That’s exactly right. For at least fourteen years now, the white-nationalist, eliminationist, arch-sexist and Christo-fascist Republikaners have been calling off the old bipartisan ruling class game. They have decided to go after bourgeois democracy, bourgeois rule of law, and basic civic and human rights decency. Full far-right partisanship has taken complete hold and the GOP has become the neofascist APoT – the Amerikaner Party of Trump. It has decided to get Biblical 4 real and turn back the clock[1] to re-entrench steep gender, race, and gender hierarchy in a whitewashed Saxon Fatherland. It has gone full on “honey badger” to try to take full sadistic advantage of a racist Minority Rule structure that goes back to the nation’s slave-owning origins.
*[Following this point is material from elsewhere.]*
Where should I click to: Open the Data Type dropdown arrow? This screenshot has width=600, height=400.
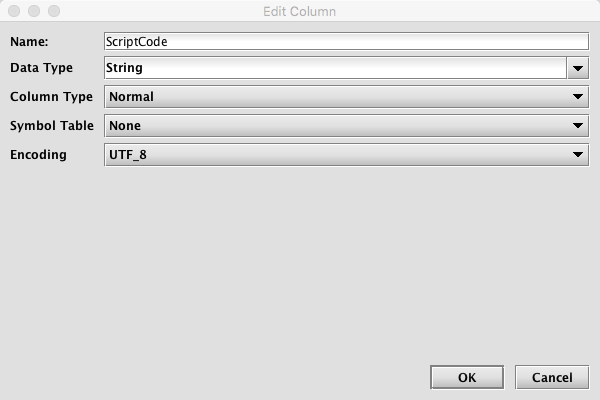pos(578,68)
Democrats didn’t mind that structure during the New Deal era, when the Democrats passed and sustained labor and social reforms for northern workers while turning a blind eye to Jim Crow racism to keep the less populous and Solid(ly Democratic) South – home to persistent Black disenfranchisement, formal racial segregation, and general white racist terrorism – on board with their party. After Lyndon Johnson was forced by the Civil Rights Movement to honor Black citizenship rights and the Fourteenth Amendment by signing the Civil Rights and Voting Rights Acts in the mid-1960s, the South and much of reactionary, rural and small-town white America realigned fully with the ever more socially and politically revanchist party of Nixon, Reagan, the Bushes, Gingrich, Q, Trump, Tucker, and Taylor-Greene.
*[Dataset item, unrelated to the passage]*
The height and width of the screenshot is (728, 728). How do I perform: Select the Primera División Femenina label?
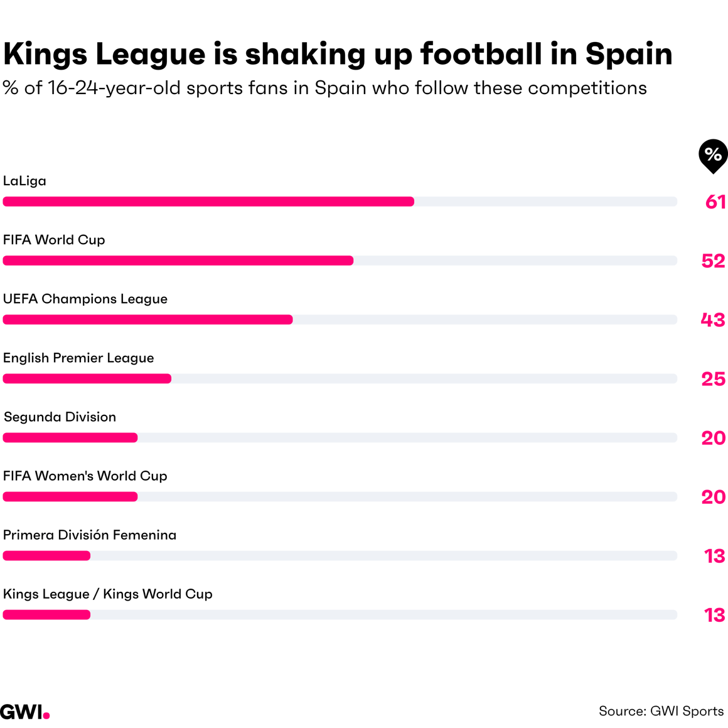[x=90, y=535]
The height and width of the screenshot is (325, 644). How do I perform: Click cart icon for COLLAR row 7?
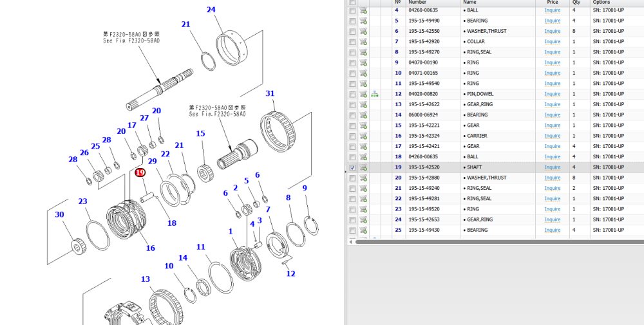[363, 41]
Meanwhile, the Democrats triangulated right and fell more completely under the control of Big Business as the briefly triumphant industrial workers’ movement faded into oblivion under the pressures of global competition, corporate-re-structing, and top-down “class war.” The New Deal Dems became the Neoliberal-era Dems and moved more and more starboard (the decisive shift taking place during the second half of Jimmy Carter’s failed presidency), rendering ever more transparently and dangerously inauthentic their fading claim to be the party of ordinary working- and middle-class people. With their claims to be raising and protecting the American Standard of Living for the masses undercut by a global and neoliberal capitalism they fully embraced, something that demobilized millions upon millions of voters, the dismal dollar Dems’ most consistent and urgent call for votes focused on the need to keep the White House and the Senate in their hands to safeguard civil and human rights won during the 1960s and 70s – and above all to protect women’s right to an abortion. Their main vote-begging/-commanding cry was “don’t let us lose control over the appointment of Supreme Court justices in the White House and the Senate.” The biggest claim of all was the need to protect Roe v. Wade.
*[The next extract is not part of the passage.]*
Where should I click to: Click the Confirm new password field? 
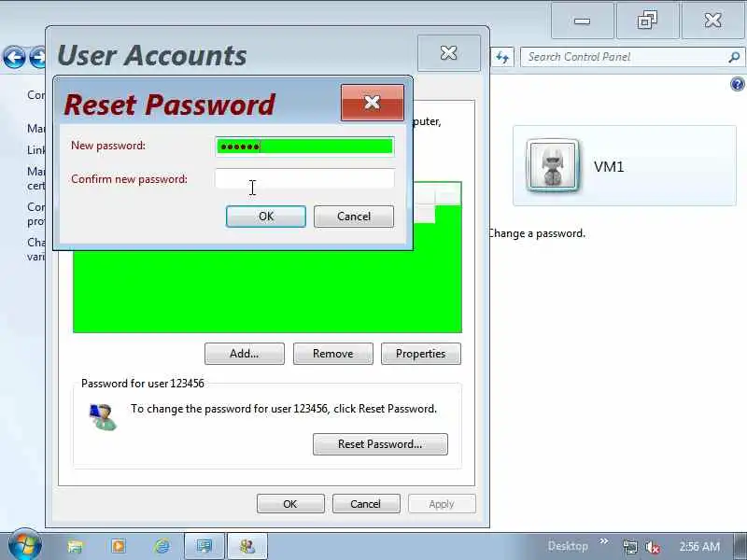[x=304, y=179]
And so it went for many years. But then the “heartland” GOP went full-on patriarchal white-nationalist and even indeed fascist under Obama (whose Blackness drove the Tea Party-Amerikaner-Trumpist base insane) and the great white Redeemer Trump. It wielded its absurdly disproportionate power in the US Senate – a wildly over-representation worsened by demographic shifts to the coasts and metropolitan area – to prevent Obama from even getting hearings to put the vapid and lifeless centrist Merrick Garland (the current US Attorney General who unwilling to prosecute Trump for merely trying to overthrow bourgeois democracy and rule of law) in the Court seat left vacant by the overdue death of the reactionary reptile Anton Scalia in 2016. Their fascist candidate Trump rode into the White House on (among other things) a (politically smart) promise to white Christian fundamentalists to appoint reactionary judges who would kill (among other things) Roe. Thanks to Court deaths (Scalia and Ginsburg) and resignations (Kennedy) and APoT control of the absurdly apportioned US Senate, which possesses critical constitutional veto power over Court appointments, Trump installed no less then three far-right anti-Roe Supremes! – the last one a literal Handmaid (Amy “Coat-Hanger” Barrett) rushed on to the Court just a few weeks before the election Trump tried to steal and overthrow (a crime for which he deserves life in prison if not a more rapidly final punishment)!! The longtime sexual predator Trump and his Senate allies created a 5-4 neofascist Court majority primed to “constitutionally” obliterate a major half-century human and civil right that has been consistently backed by two-thirds to three-fourths of the US populace for the past half-century.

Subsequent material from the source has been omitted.